>>

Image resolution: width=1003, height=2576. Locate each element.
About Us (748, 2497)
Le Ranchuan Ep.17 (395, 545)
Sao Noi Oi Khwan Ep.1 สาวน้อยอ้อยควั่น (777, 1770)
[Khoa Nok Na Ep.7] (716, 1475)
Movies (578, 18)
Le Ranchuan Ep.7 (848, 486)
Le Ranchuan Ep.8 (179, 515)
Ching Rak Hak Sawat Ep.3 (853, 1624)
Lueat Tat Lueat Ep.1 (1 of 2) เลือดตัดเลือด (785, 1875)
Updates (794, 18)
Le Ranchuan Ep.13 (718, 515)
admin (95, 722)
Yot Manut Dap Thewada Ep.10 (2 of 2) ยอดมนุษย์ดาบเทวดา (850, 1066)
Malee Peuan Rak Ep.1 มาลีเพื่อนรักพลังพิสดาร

<<

__WHAT YOU ARE ASKED TO DO__
Reproduce the line that contains "[Khoa Nok Na Ep.7] (716, 1475)" and each line after it through the last line of the entries above, exactly; leave out all earlier lines.

__OUTPUT OF THE EXERCISE__
[Khoa Nok Na Ep.7] (716, 1475)
Movies (578, 18)
Le Ranchuan Ep.7 (848, 486)
Le Ranchuan Ep.8 (179, 515)
Ching Rak Hak Sawat Ep.3 (853, 1624)
Lueat Tat Lueat Ep.1 (1 of 2) เลือดตัดเลือด (785, 1875)
Updates (794, 18)
Le Ranchuan Ep.13 (718, 515)
admin (95, 722)
Yot Manut Dap Thewada Ep.10 (2 of 2) ยอดมนุษย์ดาบเทวดา (850, 1066)
Malee Peuan Rak Ep.1 มาลีเพื่อนรักพลังพิสดาร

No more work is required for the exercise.